W ubiegłym roku Polska zanotowała również wzrost przetwórstwa tworzyw sztucznych. Zwyżka wyniosła 4,6 proc. Zwiększyliśmy produkcję znacznie więcej niż ogół firm w Unii Europejskiej (wzrost o 2 proc.) i na świecie (3,8 proc.).
PlasticsEurope zauważa, że długoterminowe analizy pokazują stabilny wzrost branży w Polsce. W ostatnich 15 latach produkcja wyrobów z tworzyw sztucznych i gumy wzrosła aż trzykrotnie.
– Polski przemysł tworzyw od kilkunastu lat odnotowuje systematyczny wzrost.
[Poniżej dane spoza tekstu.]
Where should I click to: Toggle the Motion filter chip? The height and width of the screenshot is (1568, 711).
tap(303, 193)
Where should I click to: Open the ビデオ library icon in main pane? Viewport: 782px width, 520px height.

Jednym z motorów jest tu rozwój branż powiązanych, szczególnie sektora produkcji opakowań, produkcji urządzeń i sprzętu elektrycznego oraz elektronicznego, a także motoryzacji – twierdzi Kazimierz Borkowski, dyrektor zarządzający Fundacji PlasticsEurope Polska. Dodaje, że krajowa produkcja nie zaspokaja popytu, a ujemny bilans handlu zagranicznego się pogłębia.
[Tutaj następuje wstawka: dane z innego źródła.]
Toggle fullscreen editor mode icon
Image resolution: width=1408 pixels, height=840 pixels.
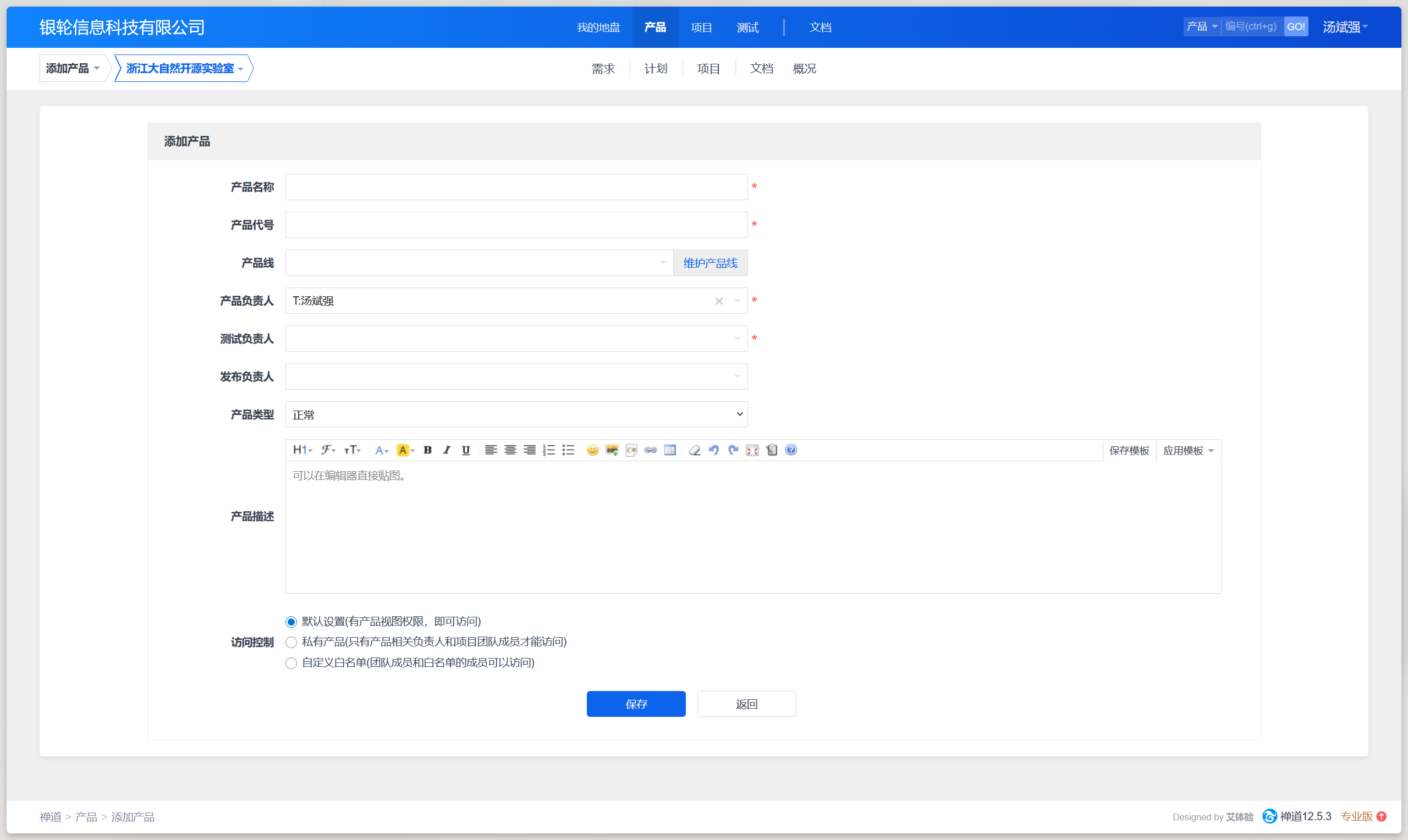coord(752,450)
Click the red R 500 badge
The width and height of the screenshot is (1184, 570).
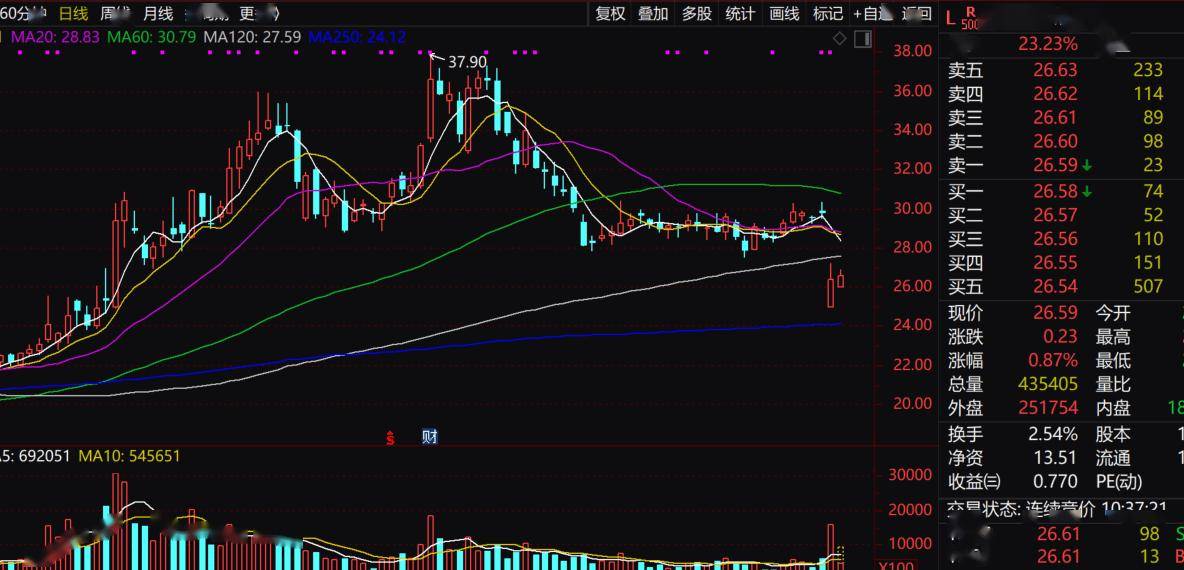[x=969, y=18]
Jego zdaniem importujemy zarówno surowce do przetwórstwa, jak i wyroby z tworzyw sztucznych, a łączny deficyt handlu zagranicznego wynosi obecnie ponad 3,6 mld euro. – Głównym partnerem handlowym Polski w wymianie wewnątrzunijnej w tej dziedzinie są od wielu lat Niemcy. Z krajów poza UE nasze największe rynki eksportowe to Rosja i Ukraina – wylicza Borkowski.